◆ **Task prompt**
A word-for-word copy of the lines below, starting at the line with "You are a GUI" and ending at the last one, is what you should give. Omit every picture.
Start of Block
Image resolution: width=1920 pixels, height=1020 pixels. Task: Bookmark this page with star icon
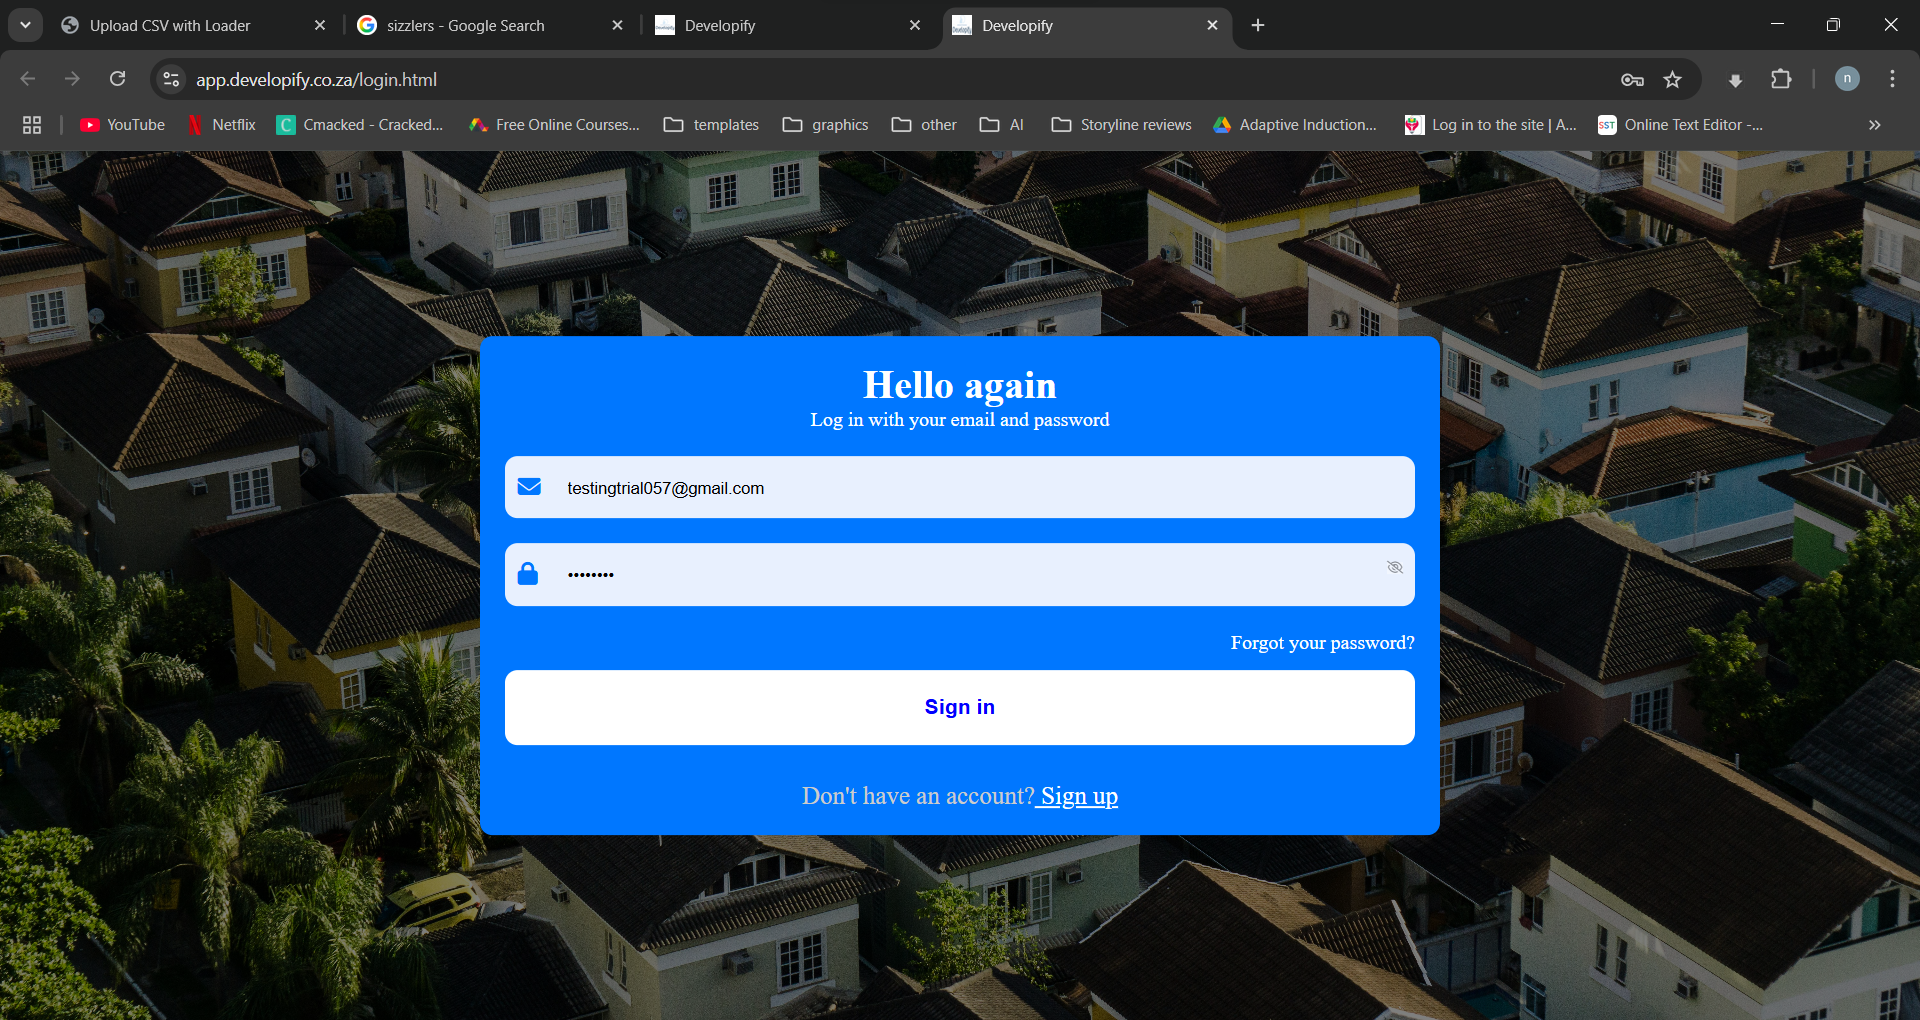(1672, 80)
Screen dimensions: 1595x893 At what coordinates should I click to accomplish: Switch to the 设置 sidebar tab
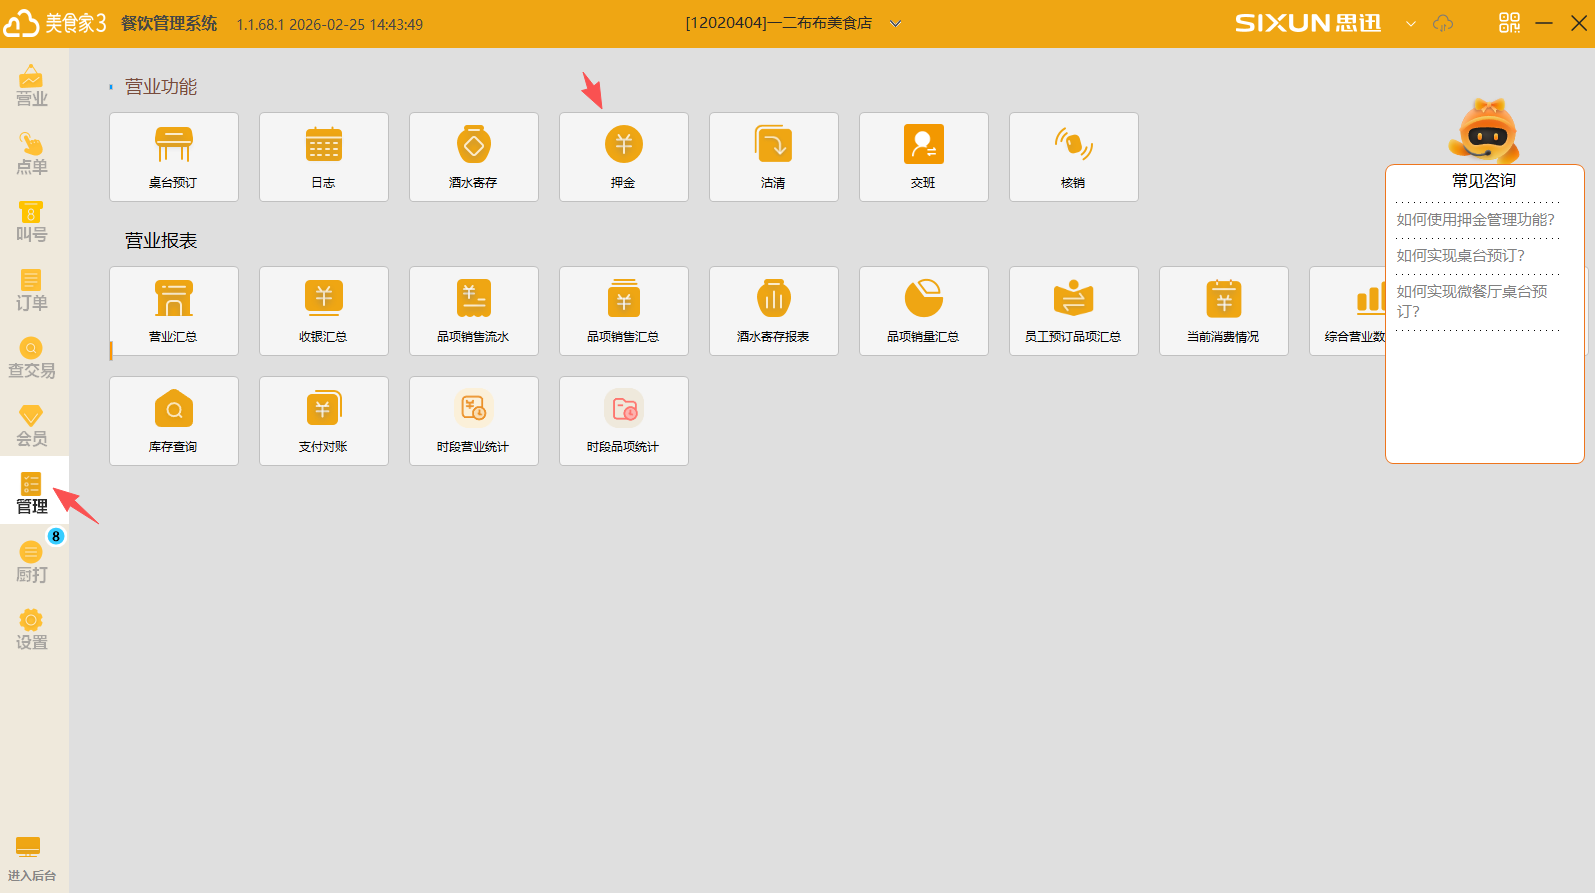click(x=32, y=630)
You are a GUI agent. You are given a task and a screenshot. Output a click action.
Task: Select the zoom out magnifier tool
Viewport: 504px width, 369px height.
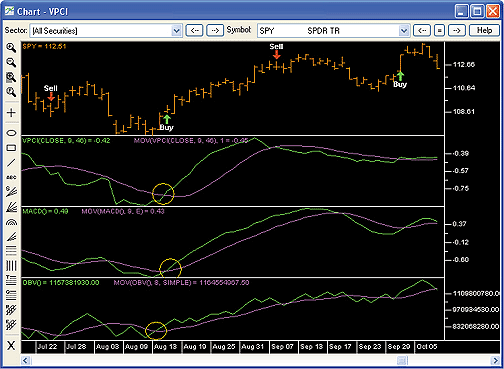pos(11,62)
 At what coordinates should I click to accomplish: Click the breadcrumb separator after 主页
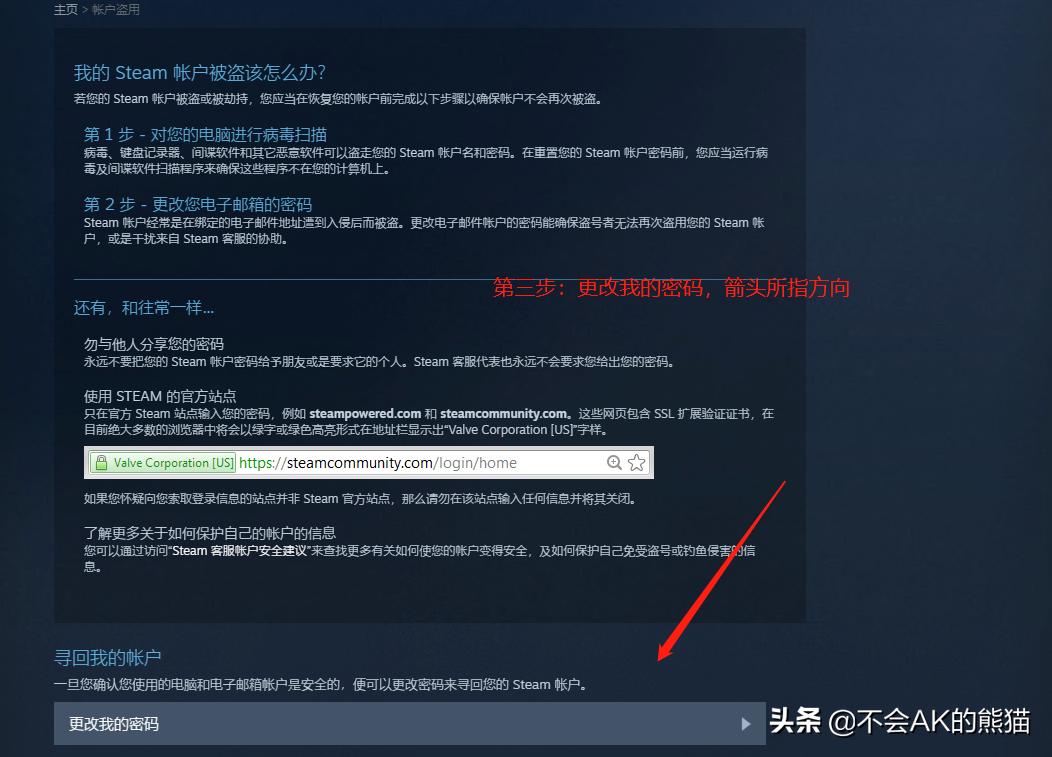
End of Block
◆ **Finished exercise**
You are a GUI agent. You are given a task and a screenshot. Output a click action.
Task: Select the zoom out magnifier tool
Viewport: 504px width, 369px height.
pos(11,62)
 At what coordinates should I click to accomplish: Click the breadcrumb separator after 主页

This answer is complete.